The scientific publishing industry does not write, review, or edit any of the content it publishes -- volunteer scientists do that. It literally takes a pre-formatted PDF or Word document and sticks it on a website, and maybe into a print edition. It charges multi-thousand dollar fees to authors to publish the articles, fees to institutions to access them, and still litters the website/journal with ads. And their profit margin is in the 40% area.
This industry is an absolute scourge on human progress, and a 12-month embargo does not go nearly far enough. 12 months is an eternity in science.
I will say that the publishing industry does do some very minor but useful things, like linkification of references, management of submitting the publication record to PubMed, etc. But the cost is exorbitant, and the government could provide these services for a fraction of the cost.
Edit: Oh, and journal prices are rising much faster than the CPI. While at the same time most have reduced or eliminated a print edition, and increasingly require reformatting to be done by faculty. Hmm...
Have you ever looked at the budget of an academic journal to see where the money goes ?
The average journal profit margin is 20-30% and that's roughly the same whether you're talking about an open access journal like PLoS or a closed access one. They also have roughly the same operational (staff, etc.) costs. Most new journals tend to be run at a loss for a number of years being subsidised by the more successful ones.
Marketing is another big cost, journals don't magically build reputations, they have marketing budgets to achieve mindshare and to establish a reputation.
There are good reasons for open access, but lets not pretend that journals are cheaper to operate than they actually are.
I'd argue that the open-access model is not much better than the traditional model, because as you point out, it incurs basically the same expenses, but simply charges the author more to recoup the lost institutional subscription.
Now that systems like ArXiV exist, researchers and taxpayers should not be paying for marketing and typography.
But the real reason journals persist is because readers and promotion/tenure committees want a credibility filter. A really good technological solution to this problem hasn't been found (AFAIK), but I don't see that it would be too hard to build some algorithm to rank articles according to author prestige, institution prestige, number of citations, reader interest, etc. If people want a "hard" metric of article impact, they would be better off using number of citations than journal impact factor anyway.
> A really good technological solution to this problem hasn't been found (AFAIK), but I don't see that it would be too hard to build some algorithm to rank articles according to author prestige,
You're hand-waving away one the driving forces not only of the publishing industry, but much of the whole economy. Signals, filters, and branding account for the existence of everything from Louis Vuitton to hiring practices based on school prestige to Asian parents that push their kids to get into MIT. Signaling makes the world go around and you hand-wave it away by saying it shouldn't be hard to replace the branding with "some algorithm."

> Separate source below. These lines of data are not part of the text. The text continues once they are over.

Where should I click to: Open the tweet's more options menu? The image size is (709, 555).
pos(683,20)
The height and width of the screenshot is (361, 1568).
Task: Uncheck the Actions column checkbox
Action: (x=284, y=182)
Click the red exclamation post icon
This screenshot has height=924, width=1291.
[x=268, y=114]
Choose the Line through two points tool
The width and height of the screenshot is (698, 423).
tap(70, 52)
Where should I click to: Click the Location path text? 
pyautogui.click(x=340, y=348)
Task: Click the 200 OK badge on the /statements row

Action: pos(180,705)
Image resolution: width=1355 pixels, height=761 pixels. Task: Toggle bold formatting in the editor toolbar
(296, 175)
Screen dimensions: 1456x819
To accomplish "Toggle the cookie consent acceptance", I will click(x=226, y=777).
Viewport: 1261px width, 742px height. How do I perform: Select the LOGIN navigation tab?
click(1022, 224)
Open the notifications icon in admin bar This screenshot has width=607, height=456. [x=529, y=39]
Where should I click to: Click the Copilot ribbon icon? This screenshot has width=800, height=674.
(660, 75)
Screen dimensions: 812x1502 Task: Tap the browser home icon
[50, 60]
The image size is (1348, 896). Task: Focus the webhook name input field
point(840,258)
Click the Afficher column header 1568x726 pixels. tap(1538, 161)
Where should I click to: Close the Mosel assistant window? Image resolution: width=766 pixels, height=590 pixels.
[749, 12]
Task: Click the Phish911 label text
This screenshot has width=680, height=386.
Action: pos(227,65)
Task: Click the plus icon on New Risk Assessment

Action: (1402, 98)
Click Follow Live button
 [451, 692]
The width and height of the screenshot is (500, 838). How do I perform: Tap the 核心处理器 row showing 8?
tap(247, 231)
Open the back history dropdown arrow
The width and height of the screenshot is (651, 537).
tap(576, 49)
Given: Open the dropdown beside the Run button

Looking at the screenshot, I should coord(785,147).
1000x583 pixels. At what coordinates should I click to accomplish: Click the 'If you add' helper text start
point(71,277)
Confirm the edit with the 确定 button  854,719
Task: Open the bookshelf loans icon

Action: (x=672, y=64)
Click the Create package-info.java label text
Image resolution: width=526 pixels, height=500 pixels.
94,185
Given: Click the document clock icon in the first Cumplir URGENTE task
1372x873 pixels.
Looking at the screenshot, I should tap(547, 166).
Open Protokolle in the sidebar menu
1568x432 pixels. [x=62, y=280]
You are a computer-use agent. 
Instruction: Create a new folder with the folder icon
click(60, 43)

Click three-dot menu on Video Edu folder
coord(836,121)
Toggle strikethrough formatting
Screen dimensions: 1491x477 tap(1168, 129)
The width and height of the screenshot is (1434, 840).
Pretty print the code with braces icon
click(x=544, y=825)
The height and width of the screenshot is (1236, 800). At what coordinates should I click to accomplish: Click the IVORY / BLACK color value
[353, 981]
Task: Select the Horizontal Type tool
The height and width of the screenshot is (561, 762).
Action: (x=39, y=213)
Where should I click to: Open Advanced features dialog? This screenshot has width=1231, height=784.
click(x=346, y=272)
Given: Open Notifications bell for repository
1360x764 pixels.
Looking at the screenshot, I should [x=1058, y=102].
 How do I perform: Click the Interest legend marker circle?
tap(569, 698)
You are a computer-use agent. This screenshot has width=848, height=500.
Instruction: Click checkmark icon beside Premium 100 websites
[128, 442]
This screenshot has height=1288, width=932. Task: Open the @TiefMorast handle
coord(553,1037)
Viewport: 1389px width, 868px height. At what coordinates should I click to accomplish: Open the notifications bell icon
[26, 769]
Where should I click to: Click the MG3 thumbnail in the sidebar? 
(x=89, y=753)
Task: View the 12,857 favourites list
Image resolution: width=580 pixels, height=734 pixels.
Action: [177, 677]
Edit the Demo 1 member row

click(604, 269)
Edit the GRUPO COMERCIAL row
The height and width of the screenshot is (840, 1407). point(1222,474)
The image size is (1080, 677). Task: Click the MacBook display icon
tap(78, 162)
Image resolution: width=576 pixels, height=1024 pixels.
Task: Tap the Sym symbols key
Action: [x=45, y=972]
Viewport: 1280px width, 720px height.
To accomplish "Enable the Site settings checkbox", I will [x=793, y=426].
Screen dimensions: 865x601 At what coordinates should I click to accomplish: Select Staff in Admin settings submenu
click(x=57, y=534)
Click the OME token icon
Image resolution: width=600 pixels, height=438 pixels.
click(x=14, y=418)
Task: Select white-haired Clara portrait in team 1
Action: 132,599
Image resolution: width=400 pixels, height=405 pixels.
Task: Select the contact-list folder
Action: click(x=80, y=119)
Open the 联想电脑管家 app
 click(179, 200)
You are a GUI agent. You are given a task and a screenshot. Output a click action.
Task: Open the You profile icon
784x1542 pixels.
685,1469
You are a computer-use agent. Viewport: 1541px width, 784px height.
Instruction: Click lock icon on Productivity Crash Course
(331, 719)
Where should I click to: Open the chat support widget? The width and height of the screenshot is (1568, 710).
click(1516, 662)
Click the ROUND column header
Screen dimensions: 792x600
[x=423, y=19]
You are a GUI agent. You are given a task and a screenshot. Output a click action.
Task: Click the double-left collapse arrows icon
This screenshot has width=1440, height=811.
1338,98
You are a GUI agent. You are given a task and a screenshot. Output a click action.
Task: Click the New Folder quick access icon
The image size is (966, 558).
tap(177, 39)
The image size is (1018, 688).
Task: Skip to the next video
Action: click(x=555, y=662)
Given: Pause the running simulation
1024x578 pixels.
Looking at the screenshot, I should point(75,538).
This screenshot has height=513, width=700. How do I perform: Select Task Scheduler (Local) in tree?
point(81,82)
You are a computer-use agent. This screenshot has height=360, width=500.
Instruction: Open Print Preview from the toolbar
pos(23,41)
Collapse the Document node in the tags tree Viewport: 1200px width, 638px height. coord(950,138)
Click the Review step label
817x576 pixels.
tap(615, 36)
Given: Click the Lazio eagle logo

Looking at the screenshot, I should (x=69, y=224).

Right now, "I published in Nature" is simply a proxy for "I published an important paper." or "I am a productive faculty member." I certainly agree that these are valuable messages to signal.
My entire point was that better and more objective ways are being developed that can signal this same message, while cutting out the cost and inconvenience of the journal middleman. The exact recipe for these better ways is still an open question, but I do know several people who are working on it, and I listed several specific examples.
Branding no doubt plays a role. But there is already a major trend towards downplaying branding in favor of more objective metrics like impact factor and the H-index. And I do hope that science can be held to a slightly higher standard of objectivity than the general economy (maybe that's too idealistic?).
> And I do hope that science can be held to a slightly higher standard of objectivity than the general economy (maybe that's too idealistic?).
Doesn't sound to idealistic to this science-oriented engineer. With the field of scientometrics, the feedback loops look like they can be closed entirely within the domain of science instead of needing to extend outside of it to be closed.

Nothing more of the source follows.